Management of miscarriage
<6 weeks gestation = expectant management + repeat urine pregnancy test in 7-10 days.
> 6 weeks gestation = refer to EPAU for USS. Options then include;
* Expectant management
* Medical management = misoprostol
* Surgical management = misoprostol + manual/electric vaccuum aspiration
Indications for surgical management of miscarriage
Increased risk of haemorrhage
Late 1st trimester
Previous adverse/traumatic experience (e.g stillbirth)
Evidence of infection
Investigations for recurrent miscarriage
- Antiphospholipid anitbodies
- Heriditary thrombophilias testing
- Pelvic USS
- Genetic testing (on the products of conception & on parents)
1967 Abortion act / 1990 Human Fertilisation + Embryology act
- 24 weeks is the latest gestational age where abortion is legal
- A woman can abort <24 weeks if continuing pregnancy involves greater risk to physical/mental health of the woman or existing children of the family
- A woman can abort at any time in pregnancy if continuing the pregnancy is likely to risk the life of the woman or cause grave physical/mental effects OR the child is at substantial risk of severe handicap
2 registered medical practitioners must sign. Must be carried out by registered practitioner on NHS hospital or premise.
Medical ToP
- Most appropriate earlier in pregnancy. uses a combination of
1. Mifepristone (anti-progestogen) - relaxes cervix
2. Misoprostol (prostaglandin analogue) - taken 2 days later. Stimulates uterine contractions. Every 3 hours until expulsion is achieved.
Surgical ToP
First the patient is given mifepristone + misoprostol,
Then surgical dilation + suction of uterine contents
Or if >15wks = surgical dilation + evacuation of contents using forceps
How long can a pregnancy test remain +ve following ToP
4 weeks
Hyperemesis gravidarum
Diagnosis = Protracted N&V + >5% weight loss or Dehydration or Electrolyte imbalance
Severity = assesed using the PUQE
Management;
* Antiemetics - 1st line is prochlorperazine, then cyclizine/promethazine, then ondansetron, then metaclopramide
* Can try ginger or acupressure on the wrists
Severe cases may need IV antiemetics + Fluids and monitoring of U&Es. If really severe then thiamine supplementation + thromboprophylaxis needed.

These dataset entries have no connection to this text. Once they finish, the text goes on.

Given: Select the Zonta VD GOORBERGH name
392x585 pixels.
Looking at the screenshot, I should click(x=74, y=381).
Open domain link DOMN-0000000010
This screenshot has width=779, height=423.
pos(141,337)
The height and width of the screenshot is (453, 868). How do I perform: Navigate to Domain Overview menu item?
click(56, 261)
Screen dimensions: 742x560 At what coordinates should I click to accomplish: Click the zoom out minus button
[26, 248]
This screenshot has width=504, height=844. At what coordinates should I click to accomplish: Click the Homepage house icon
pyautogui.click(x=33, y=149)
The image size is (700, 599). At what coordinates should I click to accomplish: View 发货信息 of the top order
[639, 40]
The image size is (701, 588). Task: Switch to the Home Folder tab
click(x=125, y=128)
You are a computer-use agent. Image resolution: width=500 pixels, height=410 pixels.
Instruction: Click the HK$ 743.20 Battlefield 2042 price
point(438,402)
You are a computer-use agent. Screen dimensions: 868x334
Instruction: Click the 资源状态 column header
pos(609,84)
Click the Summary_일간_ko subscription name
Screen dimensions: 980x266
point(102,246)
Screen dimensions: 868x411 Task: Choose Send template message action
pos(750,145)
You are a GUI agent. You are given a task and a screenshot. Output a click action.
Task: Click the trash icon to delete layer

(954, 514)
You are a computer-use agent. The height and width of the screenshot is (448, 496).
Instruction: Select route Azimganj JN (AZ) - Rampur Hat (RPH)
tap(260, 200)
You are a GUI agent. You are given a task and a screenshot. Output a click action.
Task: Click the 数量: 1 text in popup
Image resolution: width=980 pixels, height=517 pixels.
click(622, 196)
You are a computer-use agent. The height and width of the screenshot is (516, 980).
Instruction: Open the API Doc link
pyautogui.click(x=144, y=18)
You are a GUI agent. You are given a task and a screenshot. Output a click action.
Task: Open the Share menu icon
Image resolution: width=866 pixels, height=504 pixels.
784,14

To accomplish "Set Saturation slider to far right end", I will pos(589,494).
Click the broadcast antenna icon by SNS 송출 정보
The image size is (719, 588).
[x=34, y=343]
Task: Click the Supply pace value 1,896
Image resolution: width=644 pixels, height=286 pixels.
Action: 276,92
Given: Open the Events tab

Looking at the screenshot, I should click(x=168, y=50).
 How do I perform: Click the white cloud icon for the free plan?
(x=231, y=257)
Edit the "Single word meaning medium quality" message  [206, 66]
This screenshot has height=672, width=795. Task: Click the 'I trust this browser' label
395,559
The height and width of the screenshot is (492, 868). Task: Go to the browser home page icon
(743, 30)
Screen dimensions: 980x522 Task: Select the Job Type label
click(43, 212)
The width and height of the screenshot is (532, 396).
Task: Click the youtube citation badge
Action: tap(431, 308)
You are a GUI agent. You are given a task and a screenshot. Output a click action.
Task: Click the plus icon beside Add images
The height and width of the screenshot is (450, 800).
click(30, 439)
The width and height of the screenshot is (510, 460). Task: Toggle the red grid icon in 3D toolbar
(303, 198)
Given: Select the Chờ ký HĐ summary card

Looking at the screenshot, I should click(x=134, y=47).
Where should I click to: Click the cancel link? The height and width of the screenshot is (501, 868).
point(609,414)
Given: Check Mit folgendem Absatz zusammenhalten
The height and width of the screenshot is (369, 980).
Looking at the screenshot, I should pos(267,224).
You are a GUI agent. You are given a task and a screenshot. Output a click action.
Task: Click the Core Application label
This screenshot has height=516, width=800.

When to admit a patient with hyperemesis gravidarum
- Unable to tolerate oral anti-emetics or retain fluids
- > 5% weight loss
- Ketones in urine
- Comorbidities
Complications of Hyperemesis gravidarum
- Wernicke’s encephalopathy
- Mallory-weiss tear
- Central pontine myelinosis
- ATN
- IUGR
Hydadiform mole
= type of tumour which grows like a prengnacy inside the uterus
Sx;
* extreme morning signess
* vaginal bleeding
* Increased enlargement of uterus (bigger than date)
* abnormall high HCG
* thyrotoxicosis - *hcg can act like TSH - bloods show high T3/T4 and low TSH
Investigations;
1. Pelvic USS - shows a ‘snowstorm’ appearance
2. Histology - confirms diagnosis after evacuation.
Management = evacuation + histology + monitoring of hcg until return to normal.
Down’s syndrome combined test results
High B-HCG, Low PAPP-A, Thickened nuchal translucency.
Screening for down’s syndrome >15weeks gestation
Quadruple test
Low AFP, Low Oestriol, High B-HCG, High Inhibin-A.
Low b-HCG, Oestriol & AFP and Normal Inhibin-A
Edward’s syndrome
Neural tube defect - Quadruple test result
High AFP, Low oestriol & b-hcg and normal inhibin
If combined/quadruple testing shows higher chance of Down’s syndrome, what is next?
1st line = NIPT
Gold standard for diagnosis= CVS (9-12wk) or Amniocentesis (15-19wks)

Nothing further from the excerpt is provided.